NEW YORK, Jan 13 (Reuters) - A unit of Bank of Montreal ( BERZ )

agreed to pay $40.7 million to settle U.S. Securities

and Exchange Commission charges that it failed to supervise

employees who misled investors about the attractiveness of

mortgage-backed bonds the bank was selling.

The settlement announced by the SEC on Monday includes a $19

million civil fine.

It resolves charges that BMO Capital Markets employees used

offering sheets and metrics that inaccurately described

collateral backing more than $3 billion of so-called Agency CMO

bonds from Dec. 2020 to May 2023.

Agency CMO bonds are backed by pools of residential

mortgages, and issued by Fannie Mae, Freddie Mac and Ginnie Mae.

They are considered low risk because of guarantees of principal

and interest payments or other government support.

The SEC said BMO structured some bonds with a sliver, often

just $1,000, of mortgages with higher interest rates, in a way

that suggested the bonds were backed by large amounts of the

mortgages, making them more appealing to investors.

BMO did not admit or deny wrongdoing in agreeing to settle.

Its payment includes the $19 million fine, $19.42 million of

disgorgement and $2.24 million of interest.
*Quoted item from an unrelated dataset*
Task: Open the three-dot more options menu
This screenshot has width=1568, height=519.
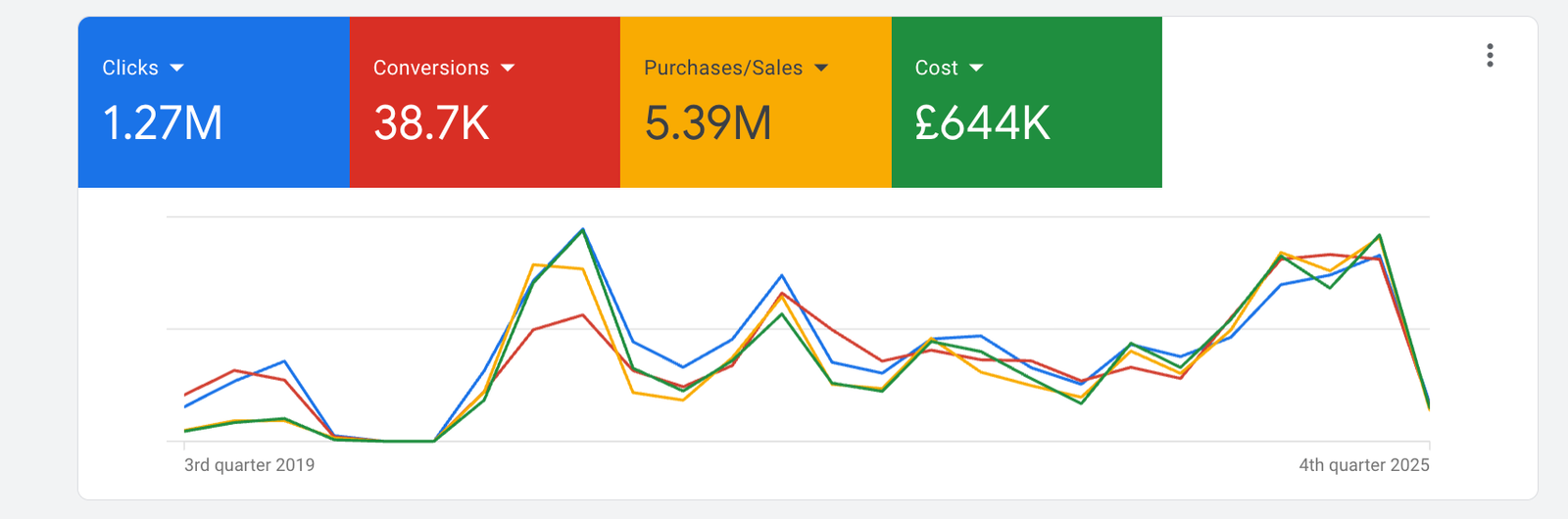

BMO also agreed to a

censure.

In a statement, it said: "We hold ourselves to the highest

standards of fair and ethical conduct, and continuously review

and enhance our controls and supervisory framework. We're

pleased to have this matter behind us."

According to the regulator, BMO bankers spoke about changing

the bonds' "cosmetics" to boost sales.

Outsiders noticed, with one market participant complaining

to a BMO banker in June 2022 that the bank was "not selling what

is advertised," the SEC said.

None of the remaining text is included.